Go to that folder and type
Code:
make mrproper
that should get the kernel to it's first, now desired stage.

now you have to configure your kernel. I would get the .config file from your distro's website because some distros are really picky about the kernel they support... We only have to enable some features.

anyway when you have gotten the .config file just overwrite the old one in the kernel directory.

now it's time to configure the kernel to include the driver for your soundcard. If you have X server up and running, you should use this:
Code:
make xconfig
However, if you like console better and are a bit nostalgic like me use
Code:
make menuconfig
If, however, you are masocistic and suicidal at the same time you should use
Code:
make config
When you have run the desired prog, navigate to device drivers, and in there find the soundcard drivers section and just find your soundcard and enable it. If you don't have the patience, just do what I did, and compile all soundcard drivers as modules (except the ones that REALLY can't be yours ).

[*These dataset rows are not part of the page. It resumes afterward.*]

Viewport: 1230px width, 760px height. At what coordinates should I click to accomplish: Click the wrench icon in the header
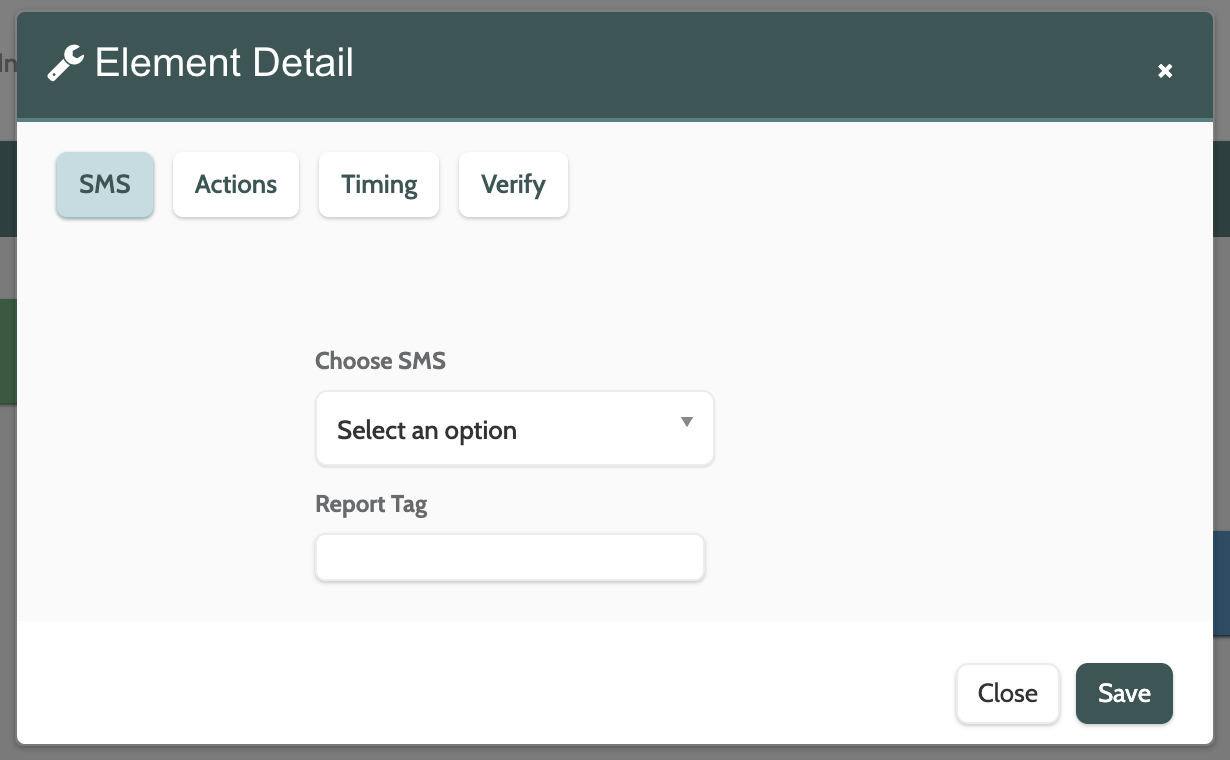65,65
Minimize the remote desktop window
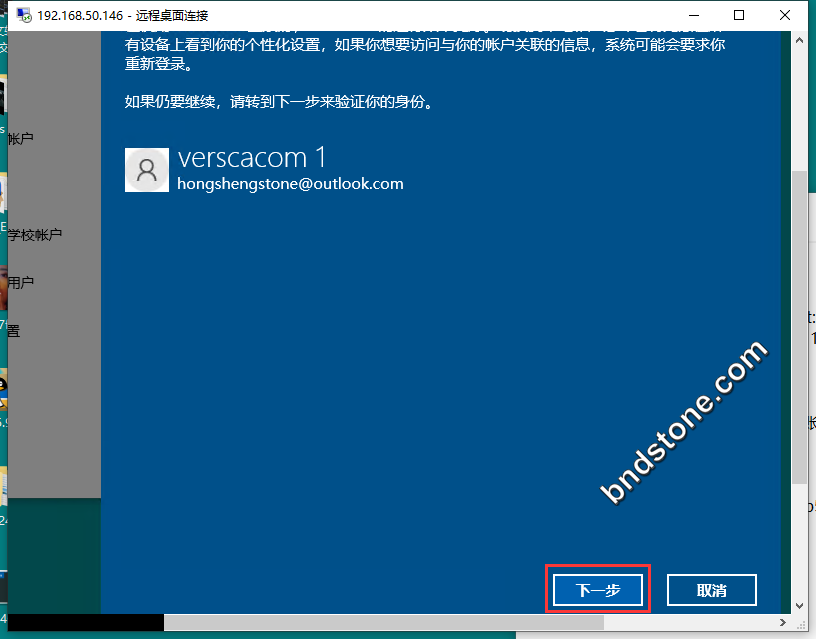The image size is (816, 639). tap(692, 15)
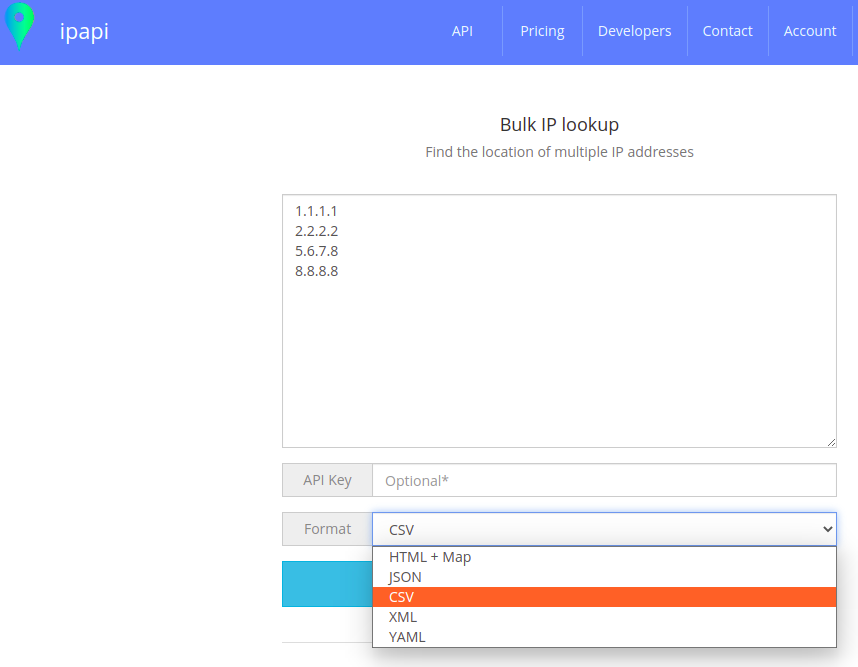Click the IP address list textarea
The height and width of the screenshot is (667, 858).
point(559,320)
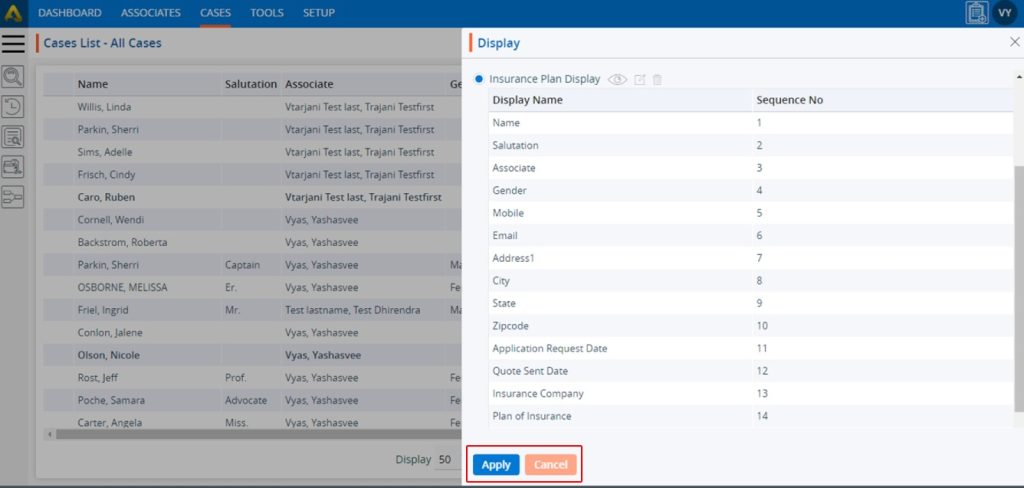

when you are done, save the .config file and exit the config program (whichever you used). Type [code]make && make modules_install[code] That should do it. Now go to arch/i386/boot/ and copy the bzImage to the /boot folder under the name kernel-2.6.x where x is the kernel version and edit the /etc/grub.conf so it will contain ONE MORE entry so you can test the new kernel. DO NOT DELETE THE EXISTING SECTIONS!!! You can then reboot your computer. If the new kernel works, keep it, and delete the old section for the previous kernel. If it doesn't delete this one. I myself always keep an [old] section of grub, so if anything doesn't work the way it should i can still go back.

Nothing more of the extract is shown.